A simple reversal of the way a long-standing surgical procedure is performed to create an arteriovenous fistula for hemodialysis access significantly improves the fistula’s function and longevity over those produced by the conventional approach, new research shows.
“Our team at Yale University has been studying how fistulae heal for several years and we postulated that the surgical handling of the vein — an important part of the conventional procedure — led to injury, setting in motion the forces that ultimately lead to fistula failure,” Alan Dardik, MD, professor of surgery, Yale School of Medicine, New Haven, Connecticut, said in a video posted on Eurekalert.
“We thought of a better procedure, which we call RADAR, where instead of joining the vein to the artery [as is done with the conventional approach], we join the artery to the vein and while it sounds like a minor change in technique, the results are amazing — the fistula works better, faster, and lasts longer [than conventional fistulae] and has improved maturation as well as primary and secondary patency that lasts for 3 years, the length of the study,” he added.
The study was published online August 19 in Science Translational Medicine.
Guidelines emphasize the importance of designating arteriovenous fistulae (AVF) as the preferred vascular access for hemodialysis patients because AVFs have fewer complications, improved access patency, and a lower risk for mortality compared with AV grafts or central venous catheters.
However, as Dardik pointed out, AVFs are still associated with poor outcomes, some 60% of them failing to mature and only half of them being patent 1 year after they were created.

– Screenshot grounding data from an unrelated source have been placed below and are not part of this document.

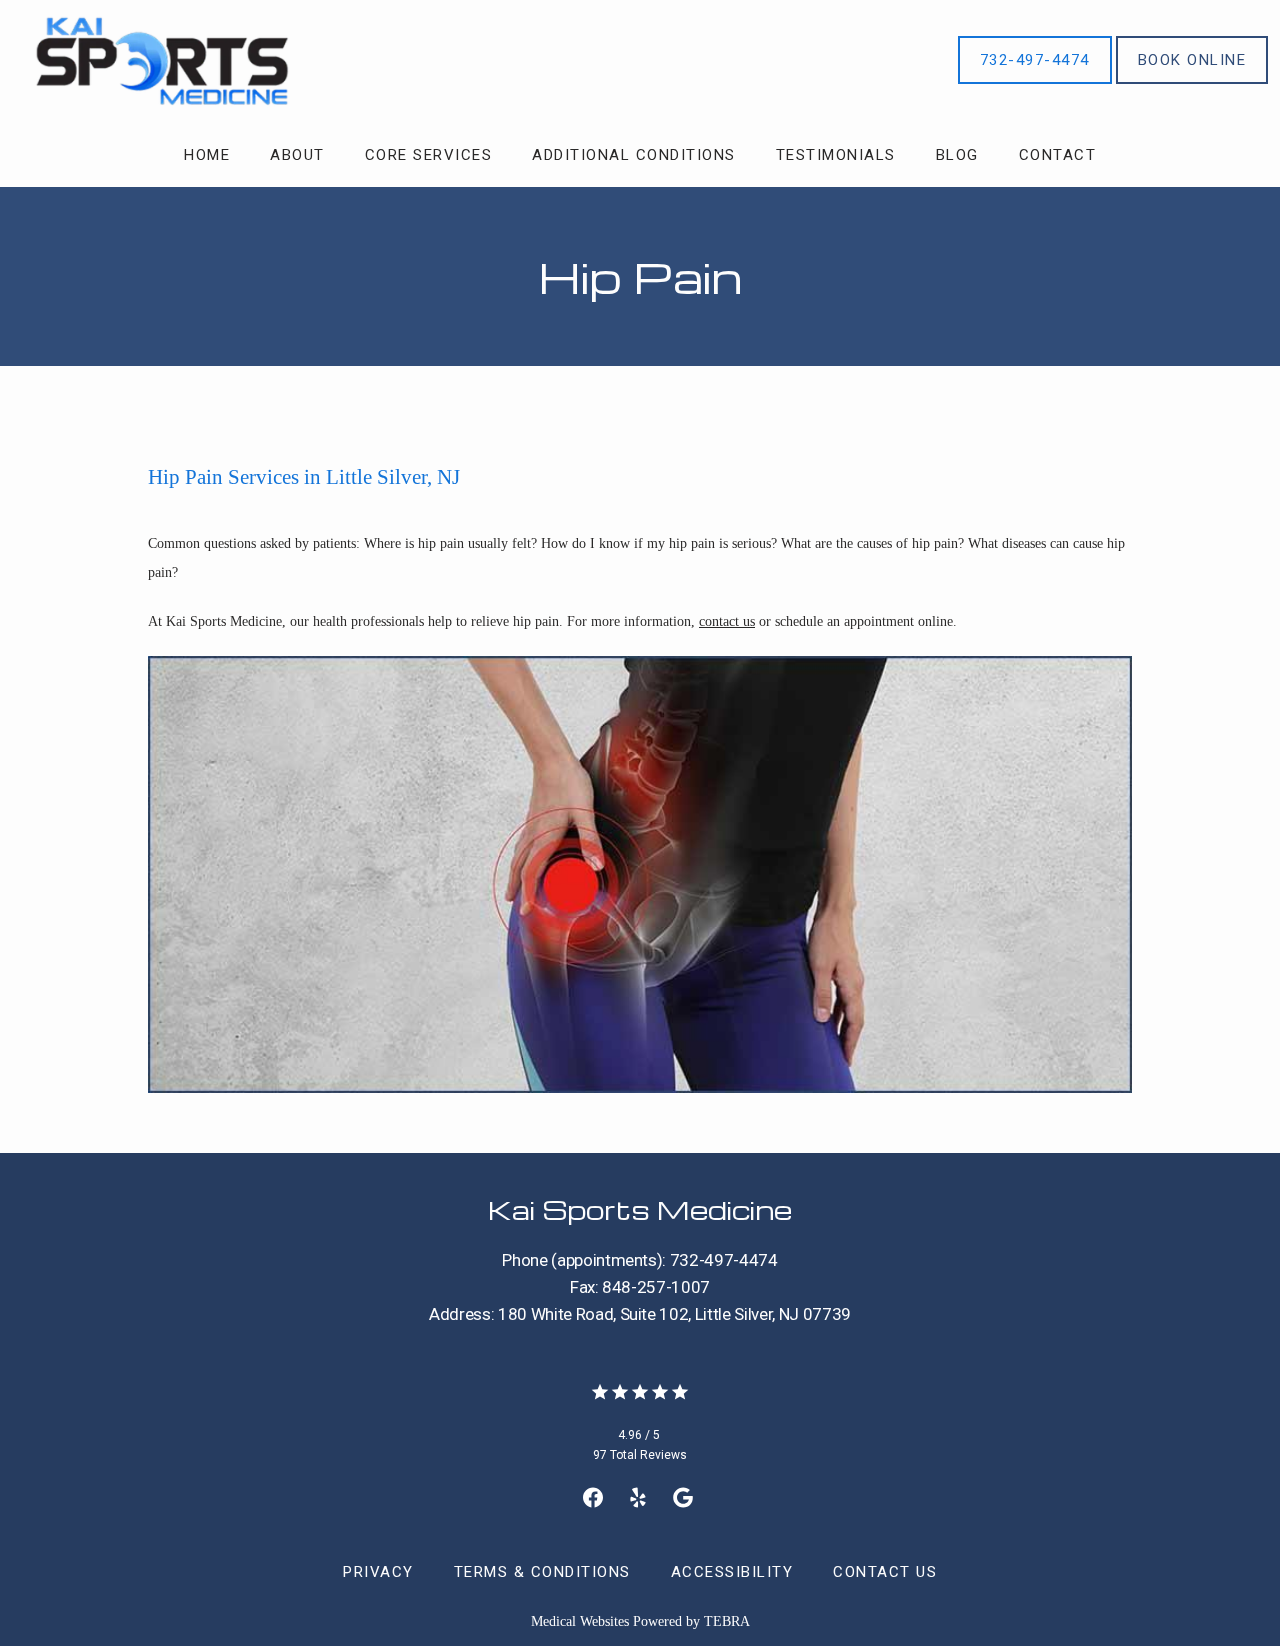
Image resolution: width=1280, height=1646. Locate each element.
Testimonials (836, 155)
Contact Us (885, 1572)
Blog (957, 155)
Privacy (378, 1572)
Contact (1058, 155)
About (297, 155)
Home (207, 155)
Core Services (429, 155)
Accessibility (732, 1572)
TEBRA (727, 1621)
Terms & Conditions (542, 1572)
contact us (727, 621)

Fistulae that fail to mature are prone to early failure.
“Naturally, this leads to repeat procedures at costs to both the patient and the healthcare system,” he observed.
Females who require an AVF for vascular access do even less well than men, with only about 40% of conventional AVFs lasting 1 year in women, Dardik added.
And since the majority of AVFs are created in uremic patients, many of these AVFs develop neointimal hyperplasia (NIH) as a result of smooth muscle proliferation, which is also associated with early fistula failure.
When first described back in the mid-1960s, surgical AVFs were created between the radial artery and the adjacent cephalic vein in a side-to-side configuration, the researchers explain.
This procedure was later modified to divide the cephalic vein and swing it onto the side of the radial artery, they note.
In contrast, the Radial Artery Deviation and Reimplantation, or RADAR, technique creates an artery-to-vein (A-V) fistula by transposing the radial artery onto the cephalic vein in the distal forearm to create a radial-cephalic AVF without venous dissection.
“[This avoids] extensive venous mobilization required for conventional AVF surgical procedures,” the authors explain.
Furthermore, the RADAR procedure overall minimizes tissue handling of both the artery and vein and surgeons use a tourniquet to avoid use of clamps, which can lead to wall hypoxia.
In a comparison of 201 consecutive male and female patients who underwent the RADAR technique with 73 others who received a conventional AVF, “AVF performed with RADAR had significantly higher rates of maturation at 6 weeks (P = .002) and [at] 3 months (P = .001) compared with control AVF, with more RADAR remaining in use for hemodialysis at the end of follow-up (P < .0001),” the authors report.
Other endpoints were all significantly in favor of the RADAR approach compared with conventional AVF.
Cumulative reintervention rate: 12.6% vs 42.6% at 12 months and 17.3% vs 49.1% at 36 months (P < .000001)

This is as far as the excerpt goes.